Could you output each line of the data that follows exactly?

## [DATASET EXCERPTS]
------------------------

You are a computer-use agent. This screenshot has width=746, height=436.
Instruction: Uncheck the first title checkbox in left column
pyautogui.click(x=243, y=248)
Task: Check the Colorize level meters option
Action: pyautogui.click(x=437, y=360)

------------------------

## [REPLY]
You are a computer-use agent. This screenshot has width=746, height=436.
Instruction: Uncheck the first title checkbox in left column
pyautogui.click(x=243, y=248)
Task: Check the Colorize level meters option
Action: pyautogui.click(x=437, y=360)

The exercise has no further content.